- About this task -
Will you quote precisely the lines that run from the top of the material below to the line containing "Task: Disable the Use email matching checkbox", both ends included?

- Supplied material -

=== Section Start ===

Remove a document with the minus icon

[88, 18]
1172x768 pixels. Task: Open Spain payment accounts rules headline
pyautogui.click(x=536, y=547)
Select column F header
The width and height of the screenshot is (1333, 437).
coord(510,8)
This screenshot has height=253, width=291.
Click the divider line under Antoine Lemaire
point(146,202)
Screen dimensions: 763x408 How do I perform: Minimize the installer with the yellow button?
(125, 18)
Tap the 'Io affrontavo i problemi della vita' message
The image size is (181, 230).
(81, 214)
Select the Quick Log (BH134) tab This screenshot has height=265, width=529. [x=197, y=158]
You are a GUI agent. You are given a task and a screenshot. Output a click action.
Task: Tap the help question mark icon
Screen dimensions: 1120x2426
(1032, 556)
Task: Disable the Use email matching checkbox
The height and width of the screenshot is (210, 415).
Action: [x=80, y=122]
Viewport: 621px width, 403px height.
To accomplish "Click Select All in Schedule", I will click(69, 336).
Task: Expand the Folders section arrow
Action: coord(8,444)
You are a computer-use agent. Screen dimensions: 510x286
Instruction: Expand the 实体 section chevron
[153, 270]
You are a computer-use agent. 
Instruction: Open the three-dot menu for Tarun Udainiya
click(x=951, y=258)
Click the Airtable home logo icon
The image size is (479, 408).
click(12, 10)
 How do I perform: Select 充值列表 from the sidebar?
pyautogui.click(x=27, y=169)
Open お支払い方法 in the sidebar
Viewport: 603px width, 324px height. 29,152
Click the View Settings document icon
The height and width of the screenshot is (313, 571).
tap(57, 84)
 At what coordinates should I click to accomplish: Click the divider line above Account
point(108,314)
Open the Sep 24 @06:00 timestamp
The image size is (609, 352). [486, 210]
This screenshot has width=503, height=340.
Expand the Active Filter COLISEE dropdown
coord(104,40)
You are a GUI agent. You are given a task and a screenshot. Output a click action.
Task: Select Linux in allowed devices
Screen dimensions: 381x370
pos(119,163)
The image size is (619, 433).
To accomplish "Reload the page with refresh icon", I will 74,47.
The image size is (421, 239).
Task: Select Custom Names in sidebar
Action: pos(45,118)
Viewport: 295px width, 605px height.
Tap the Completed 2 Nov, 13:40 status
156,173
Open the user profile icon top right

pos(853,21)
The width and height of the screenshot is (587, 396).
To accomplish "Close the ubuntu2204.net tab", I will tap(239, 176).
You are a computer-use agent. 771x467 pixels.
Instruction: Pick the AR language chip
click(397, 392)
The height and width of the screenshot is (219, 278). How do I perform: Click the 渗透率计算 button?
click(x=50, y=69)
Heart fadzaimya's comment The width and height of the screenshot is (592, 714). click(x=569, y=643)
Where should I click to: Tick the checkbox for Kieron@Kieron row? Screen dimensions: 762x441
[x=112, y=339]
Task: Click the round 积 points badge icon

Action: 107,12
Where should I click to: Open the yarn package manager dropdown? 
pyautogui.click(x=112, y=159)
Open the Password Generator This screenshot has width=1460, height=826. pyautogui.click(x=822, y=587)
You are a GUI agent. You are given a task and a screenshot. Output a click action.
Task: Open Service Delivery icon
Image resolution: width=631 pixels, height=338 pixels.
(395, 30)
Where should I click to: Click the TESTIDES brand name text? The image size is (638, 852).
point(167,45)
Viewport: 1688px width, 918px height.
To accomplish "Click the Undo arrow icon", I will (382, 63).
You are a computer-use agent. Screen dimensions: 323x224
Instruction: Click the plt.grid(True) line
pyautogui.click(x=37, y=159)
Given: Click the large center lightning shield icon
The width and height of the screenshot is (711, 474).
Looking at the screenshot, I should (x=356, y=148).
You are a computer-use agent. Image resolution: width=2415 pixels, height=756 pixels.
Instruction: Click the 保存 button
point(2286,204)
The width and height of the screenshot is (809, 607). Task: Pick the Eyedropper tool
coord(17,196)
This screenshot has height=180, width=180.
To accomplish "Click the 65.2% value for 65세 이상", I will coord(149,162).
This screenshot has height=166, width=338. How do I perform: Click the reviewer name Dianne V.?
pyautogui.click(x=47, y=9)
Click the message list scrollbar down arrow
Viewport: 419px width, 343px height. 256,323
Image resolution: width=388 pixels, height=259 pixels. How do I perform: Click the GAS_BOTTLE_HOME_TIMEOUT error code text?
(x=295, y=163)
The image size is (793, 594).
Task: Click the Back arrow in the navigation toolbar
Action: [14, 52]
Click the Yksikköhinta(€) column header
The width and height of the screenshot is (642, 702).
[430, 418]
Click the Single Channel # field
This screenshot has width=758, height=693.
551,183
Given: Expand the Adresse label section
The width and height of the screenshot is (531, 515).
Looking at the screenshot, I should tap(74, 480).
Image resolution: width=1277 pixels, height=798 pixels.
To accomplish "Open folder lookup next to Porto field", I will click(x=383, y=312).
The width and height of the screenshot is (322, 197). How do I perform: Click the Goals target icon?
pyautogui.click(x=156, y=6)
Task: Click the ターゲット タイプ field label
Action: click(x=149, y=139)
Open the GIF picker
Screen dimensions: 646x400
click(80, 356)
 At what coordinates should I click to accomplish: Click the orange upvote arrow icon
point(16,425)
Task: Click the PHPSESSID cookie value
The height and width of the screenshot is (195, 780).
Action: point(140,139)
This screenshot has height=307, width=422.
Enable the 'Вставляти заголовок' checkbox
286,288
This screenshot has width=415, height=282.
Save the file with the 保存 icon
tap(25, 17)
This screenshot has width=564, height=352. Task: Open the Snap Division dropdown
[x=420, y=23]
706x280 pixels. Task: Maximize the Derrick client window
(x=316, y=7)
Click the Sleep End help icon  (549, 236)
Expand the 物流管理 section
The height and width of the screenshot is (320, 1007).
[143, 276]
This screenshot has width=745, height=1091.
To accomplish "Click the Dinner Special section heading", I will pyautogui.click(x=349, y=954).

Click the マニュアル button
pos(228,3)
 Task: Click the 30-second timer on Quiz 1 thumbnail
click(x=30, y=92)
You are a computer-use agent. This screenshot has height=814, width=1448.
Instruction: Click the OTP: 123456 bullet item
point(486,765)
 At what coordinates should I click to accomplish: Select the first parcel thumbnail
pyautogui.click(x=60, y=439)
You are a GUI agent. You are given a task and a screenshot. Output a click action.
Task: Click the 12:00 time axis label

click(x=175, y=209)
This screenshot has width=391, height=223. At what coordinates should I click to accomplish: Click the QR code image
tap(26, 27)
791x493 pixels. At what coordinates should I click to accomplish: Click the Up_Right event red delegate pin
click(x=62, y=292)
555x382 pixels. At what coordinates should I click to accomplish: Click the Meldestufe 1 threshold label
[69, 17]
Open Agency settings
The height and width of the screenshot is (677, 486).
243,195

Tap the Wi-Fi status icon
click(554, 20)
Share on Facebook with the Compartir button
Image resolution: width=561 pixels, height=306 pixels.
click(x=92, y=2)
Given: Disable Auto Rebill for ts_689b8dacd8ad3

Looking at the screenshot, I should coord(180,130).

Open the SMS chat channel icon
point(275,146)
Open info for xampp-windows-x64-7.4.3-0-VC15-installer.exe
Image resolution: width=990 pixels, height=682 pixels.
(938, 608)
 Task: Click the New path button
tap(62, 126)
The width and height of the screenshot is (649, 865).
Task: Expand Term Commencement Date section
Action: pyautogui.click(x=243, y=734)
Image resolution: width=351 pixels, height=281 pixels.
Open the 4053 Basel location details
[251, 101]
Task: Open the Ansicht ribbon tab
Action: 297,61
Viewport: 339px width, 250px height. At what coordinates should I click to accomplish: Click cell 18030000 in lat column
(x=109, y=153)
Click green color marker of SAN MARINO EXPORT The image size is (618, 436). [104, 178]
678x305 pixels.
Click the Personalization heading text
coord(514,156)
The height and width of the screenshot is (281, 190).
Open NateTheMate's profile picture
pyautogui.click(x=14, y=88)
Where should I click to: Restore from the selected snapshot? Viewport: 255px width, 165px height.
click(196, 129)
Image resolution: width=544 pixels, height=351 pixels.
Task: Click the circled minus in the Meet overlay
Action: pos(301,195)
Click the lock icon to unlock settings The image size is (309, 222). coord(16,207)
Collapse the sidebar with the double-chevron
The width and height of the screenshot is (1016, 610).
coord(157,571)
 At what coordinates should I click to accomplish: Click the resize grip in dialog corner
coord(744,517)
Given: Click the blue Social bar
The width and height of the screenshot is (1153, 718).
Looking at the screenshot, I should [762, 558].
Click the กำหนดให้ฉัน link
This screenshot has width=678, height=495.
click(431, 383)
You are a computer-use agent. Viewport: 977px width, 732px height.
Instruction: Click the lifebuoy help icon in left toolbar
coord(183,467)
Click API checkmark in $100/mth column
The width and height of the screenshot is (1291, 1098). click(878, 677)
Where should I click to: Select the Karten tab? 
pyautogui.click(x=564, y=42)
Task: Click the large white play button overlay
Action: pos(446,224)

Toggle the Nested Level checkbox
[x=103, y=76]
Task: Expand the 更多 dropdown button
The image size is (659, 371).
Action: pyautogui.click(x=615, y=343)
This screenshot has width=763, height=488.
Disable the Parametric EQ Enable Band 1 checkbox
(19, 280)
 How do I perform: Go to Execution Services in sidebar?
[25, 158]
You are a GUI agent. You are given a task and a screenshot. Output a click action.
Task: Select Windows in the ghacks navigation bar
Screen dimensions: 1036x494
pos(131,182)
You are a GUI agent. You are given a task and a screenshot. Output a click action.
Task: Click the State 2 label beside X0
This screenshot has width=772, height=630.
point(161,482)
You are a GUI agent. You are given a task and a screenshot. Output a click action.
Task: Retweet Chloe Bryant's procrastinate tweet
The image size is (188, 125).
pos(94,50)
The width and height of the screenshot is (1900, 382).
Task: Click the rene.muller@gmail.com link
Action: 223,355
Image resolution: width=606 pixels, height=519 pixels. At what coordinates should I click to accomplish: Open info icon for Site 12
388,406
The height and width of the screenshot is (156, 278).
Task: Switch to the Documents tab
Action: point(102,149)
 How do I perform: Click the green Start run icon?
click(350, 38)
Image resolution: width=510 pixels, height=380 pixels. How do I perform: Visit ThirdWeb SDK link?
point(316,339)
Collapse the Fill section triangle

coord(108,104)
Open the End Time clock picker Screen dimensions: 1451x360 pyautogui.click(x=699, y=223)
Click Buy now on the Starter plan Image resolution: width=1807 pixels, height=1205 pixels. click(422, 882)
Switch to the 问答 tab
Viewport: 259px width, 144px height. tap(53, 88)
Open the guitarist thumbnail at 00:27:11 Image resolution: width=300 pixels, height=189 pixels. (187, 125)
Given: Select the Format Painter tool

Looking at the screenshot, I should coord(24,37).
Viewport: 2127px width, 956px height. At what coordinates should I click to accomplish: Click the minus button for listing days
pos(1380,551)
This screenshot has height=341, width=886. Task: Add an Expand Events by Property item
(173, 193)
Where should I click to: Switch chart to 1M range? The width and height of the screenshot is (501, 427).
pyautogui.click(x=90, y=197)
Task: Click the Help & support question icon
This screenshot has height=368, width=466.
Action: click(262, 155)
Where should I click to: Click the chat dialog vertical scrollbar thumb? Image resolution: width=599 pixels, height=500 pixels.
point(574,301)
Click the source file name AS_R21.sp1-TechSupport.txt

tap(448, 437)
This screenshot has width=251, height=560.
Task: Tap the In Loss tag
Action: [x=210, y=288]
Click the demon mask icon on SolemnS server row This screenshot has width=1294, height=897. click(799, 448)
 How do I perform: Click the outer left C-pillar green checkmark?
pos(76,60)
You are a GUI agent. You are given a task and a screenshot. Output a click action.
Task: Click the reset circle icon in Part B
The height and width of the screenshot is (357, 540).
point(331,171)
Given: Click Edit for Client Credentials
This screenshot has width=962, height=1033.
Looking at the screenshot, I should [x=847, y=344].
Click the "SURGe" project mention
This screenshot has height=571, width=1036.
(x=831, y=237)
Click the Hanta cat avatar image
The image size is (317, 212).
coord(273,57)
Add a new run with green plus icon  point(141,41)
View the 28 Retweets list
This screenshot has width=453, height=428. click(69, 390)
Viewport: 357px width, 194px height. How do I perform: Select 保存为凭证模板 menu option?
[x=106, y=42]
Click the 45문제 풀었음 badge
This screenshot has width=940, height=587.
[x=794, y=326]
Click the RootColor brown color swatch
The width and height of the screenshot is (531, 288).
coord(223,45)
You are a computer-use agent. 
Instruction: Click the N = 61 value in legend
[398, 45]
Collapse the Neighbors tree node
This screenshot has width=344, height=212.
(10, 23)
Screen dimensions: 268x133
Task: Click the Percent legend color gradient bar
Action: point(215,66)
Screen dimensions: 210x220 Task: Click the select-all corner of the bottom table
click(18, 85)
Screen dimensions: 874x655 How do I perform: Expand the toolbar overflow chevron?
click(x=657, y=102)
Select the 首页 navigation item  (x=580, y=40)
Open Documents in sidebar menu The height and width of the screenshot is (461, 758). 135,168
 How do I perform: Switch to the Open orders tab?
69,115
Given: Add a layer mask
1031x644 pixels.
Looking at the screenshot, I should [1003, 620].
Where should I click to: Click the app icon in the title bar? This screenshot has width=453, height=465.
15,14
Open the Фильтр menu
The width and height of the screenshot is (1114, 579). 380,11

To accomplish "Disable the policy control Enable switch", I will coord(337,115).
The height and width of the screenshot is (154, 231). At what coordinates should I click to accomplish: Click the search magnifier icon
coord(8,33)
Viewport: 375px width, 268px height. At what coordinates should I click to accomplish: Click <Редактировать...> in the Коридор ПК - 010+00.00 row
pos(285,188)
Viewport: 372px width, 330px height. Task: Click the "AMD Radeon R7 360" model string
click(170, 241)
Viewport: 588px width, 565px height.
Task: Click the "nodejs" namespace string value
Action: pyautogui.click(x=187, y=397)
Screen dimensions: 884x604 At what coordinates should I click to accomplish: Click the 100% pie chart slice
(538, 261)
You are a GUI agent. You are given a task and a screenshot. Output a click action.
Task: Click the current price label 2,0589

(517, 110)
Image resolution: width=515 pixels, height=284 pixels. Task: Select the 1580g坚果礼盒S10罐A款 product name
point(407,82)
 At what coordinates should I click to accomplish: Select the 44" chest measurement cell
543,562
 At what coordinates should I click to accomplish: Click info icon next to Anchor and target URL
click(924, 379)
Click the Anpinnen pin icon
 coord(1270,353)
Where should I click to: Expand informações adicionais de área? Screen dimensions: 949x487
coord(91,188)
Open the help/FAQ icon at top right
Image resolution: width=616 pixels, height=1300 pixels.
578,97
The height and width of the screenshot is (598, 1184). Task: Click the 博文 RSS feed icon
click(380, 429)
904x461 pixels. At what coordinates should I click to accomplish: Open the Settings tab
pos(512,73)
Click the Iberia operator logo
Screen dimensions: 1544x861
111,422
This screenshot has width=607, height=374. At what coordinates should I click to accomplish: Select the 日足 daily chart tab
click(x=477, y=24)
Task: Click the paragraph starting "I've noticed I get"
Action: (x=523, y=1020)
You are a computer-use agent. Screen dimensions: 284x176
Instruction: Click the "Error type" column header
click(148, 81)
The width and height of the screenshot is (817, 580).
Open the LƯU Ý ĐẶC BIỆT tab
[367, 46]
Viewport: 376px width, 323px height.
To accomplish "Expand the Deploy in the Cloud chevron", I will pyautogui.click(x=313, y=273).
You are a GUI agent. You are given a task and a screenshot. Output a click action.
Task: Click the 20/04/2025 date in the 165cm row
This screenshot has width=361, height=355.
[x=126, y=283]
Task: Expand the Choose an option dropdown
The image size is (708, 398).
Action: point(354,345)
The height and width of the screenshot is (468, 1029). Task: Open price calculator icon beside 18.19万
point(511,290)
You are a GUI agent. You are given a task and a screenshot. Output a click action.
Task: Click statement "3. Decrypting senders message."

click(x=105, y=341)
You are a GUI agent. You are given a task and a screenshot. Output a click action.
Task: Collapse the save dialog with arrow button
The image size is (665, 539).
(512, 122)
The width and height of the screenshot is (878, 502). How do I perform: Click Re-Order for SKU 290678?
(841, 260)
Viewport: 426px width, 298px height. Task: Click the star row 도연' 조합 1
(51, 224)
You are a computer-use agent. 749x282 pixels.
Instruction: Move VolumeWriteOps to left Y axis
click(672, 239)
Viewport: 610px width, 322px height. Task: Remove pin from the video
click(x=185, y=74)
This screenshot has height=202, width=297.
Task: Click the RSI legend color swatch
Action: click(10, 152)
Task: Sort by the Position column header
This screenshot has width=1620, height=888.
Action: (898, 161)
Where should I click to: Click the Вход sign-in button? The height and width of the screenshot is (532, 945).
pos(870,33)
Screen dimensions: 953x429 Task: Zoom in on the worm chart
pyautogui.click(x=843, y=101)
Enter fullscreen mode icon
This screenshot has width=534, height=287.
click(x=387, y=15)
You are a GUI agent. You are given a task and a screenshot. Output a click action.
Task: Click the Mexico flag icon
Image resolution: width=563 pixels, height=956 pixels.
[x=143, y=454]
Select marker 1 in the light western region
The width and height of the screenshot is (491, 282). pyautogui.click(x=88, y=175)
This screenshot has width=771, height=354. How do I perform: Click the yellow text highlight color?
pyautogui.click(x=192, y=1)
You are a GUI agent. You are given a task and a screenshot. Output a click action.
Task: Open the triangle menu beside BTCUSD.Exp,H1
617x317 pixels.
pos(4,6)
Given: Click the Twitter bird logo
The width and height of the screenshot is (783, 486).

=== Section End ===

- Response for this exercise -
Remove a document with the minus icon

[88, 18]
1172x768 pixels. Task: Open Spain payment accounts rules headline
pyautogui.click(x=536, y=547)
Select column F header
The width and height of the screenshot is (1333, 437).
coord(510,8)
This screenshot has height=253, width=291.
Click the divider line under Antoine Lemaire
point(146,202)
Screen dimensions: 763x408 How do I perform: Minimize the installer with the yellow button?
(125, 18)
Tap the 'Io affrontavo i problemi della vita' message
The image size is (181, 230).
(81, 214)
Select the Quick Log (BH134) tab This screenshot has height=265, width=529. [x=197, y=158]
You are a GUI agent. You are given a task and a screenshot. Output a click action.
Task: Tap the help question mark icon
Screen dimensions: 1120x2426
(1032, 556)
Task: Disable the Use email matching checkbox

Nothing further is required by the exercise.